PHILOSOPHICAL SCIENCES
CONCEPTS OF SPIRIT AND SPIRITUALITY IN REFLECTIONS OF DIFFERENT PHILOSOPHERS
Kolomak A.
North Caucasus Federal University of Stavropol, Associate Professor, PhD in Philosophical Sciences, Humanitarian Institute
Abstract
This article considers the concepts "spirit" and "spirituality" in the light of their exposition by famous European and Russian philosophers. Modern social philosophy consoders spirituality as in personal and transpersonal view. Spirituality is the highest way of living and the main goal of human life -is the gain of spirituality.
Keywords: spirit, spirituality, man, existence, life.
Modern social philosophy considers spirituality both from a personal and a transpersonal perspective. In the first case, spirituality is presented as a human, personal characteristic, and in the second as a cultural, social phenomenon that expresses different types of spiritual orientation of society and individual social groups.

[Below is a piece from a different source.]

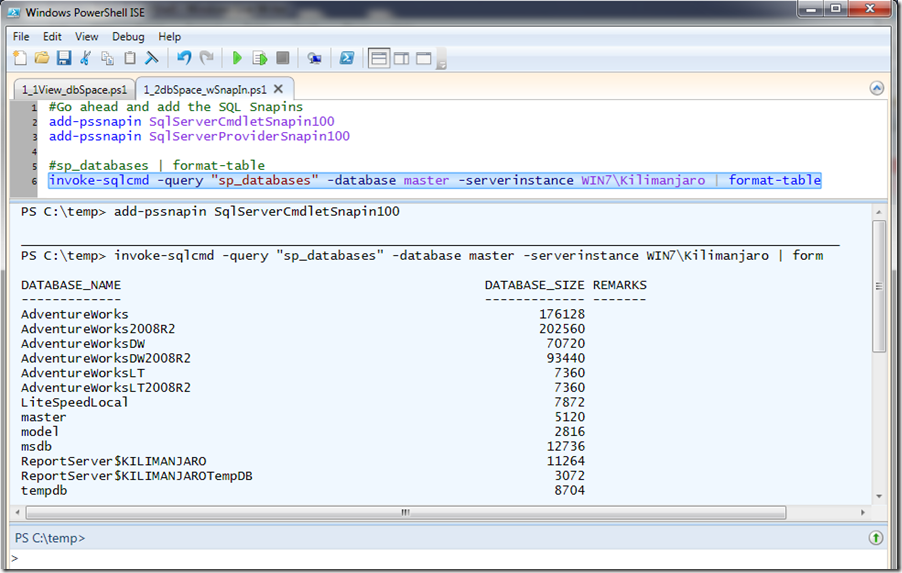This screenshot has height=573, width=902.
Task: Expand the toolbar overflow options arrow
Action: (441, 64)
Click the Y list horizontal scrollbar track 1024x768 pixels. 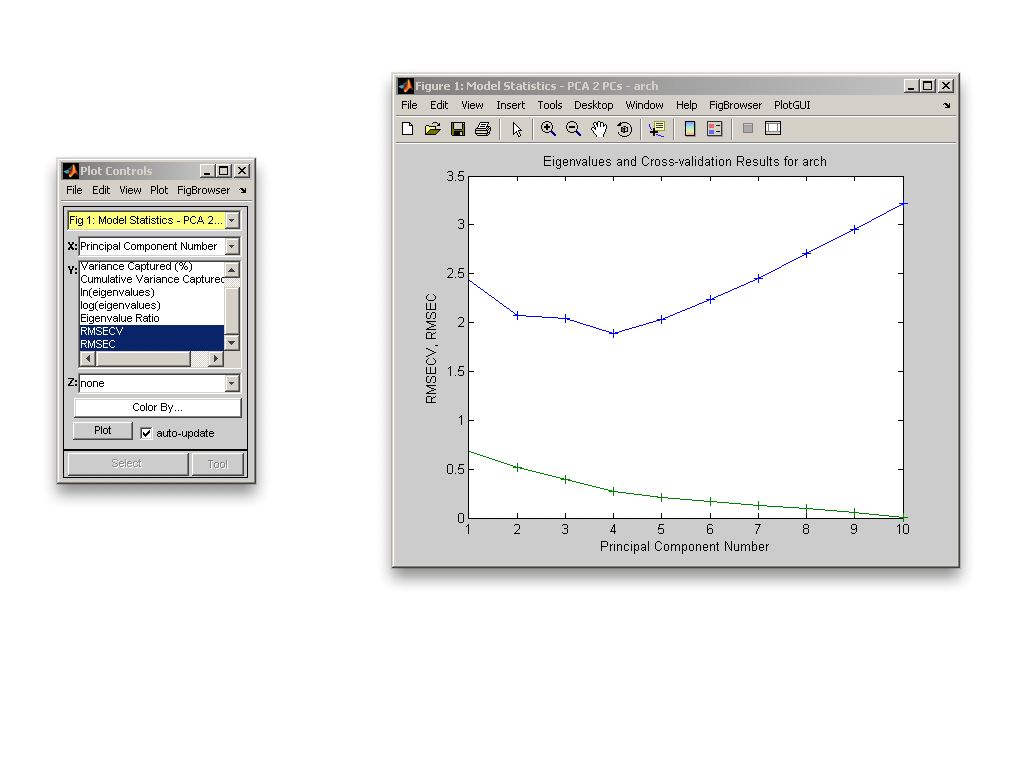coord(150,358)
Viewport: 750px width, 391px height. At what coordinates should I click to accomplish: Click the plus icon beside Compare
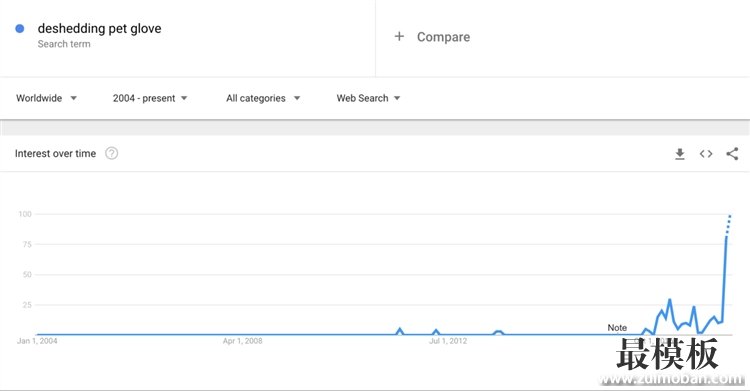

According to M. Kagan, human spirituality is a " manifestation of the quality of personality", and according to other philosophers, it is "the growth of a person in each of the people" or "the valuable content of consciousness".
The word "spirit " causes many disputes and is interpreted differently in modern national philosophy. For example, how the concept "spirit" is given in the philosophical encyclopedic dictionary. Under the word "spirit" in ancient philosophy the Latin word "spiritus" and the Greek "pneuma", which means "moving air, breath", "breath" (as a carrier of life) were used. Other meanings are also given: the soul as an entity that can temporarily or permanently leave the body; the life itself. Goethe said: «Life is love, and the life of life is spirit» as well as the essence of God: "God is spirit" and other concepts [1].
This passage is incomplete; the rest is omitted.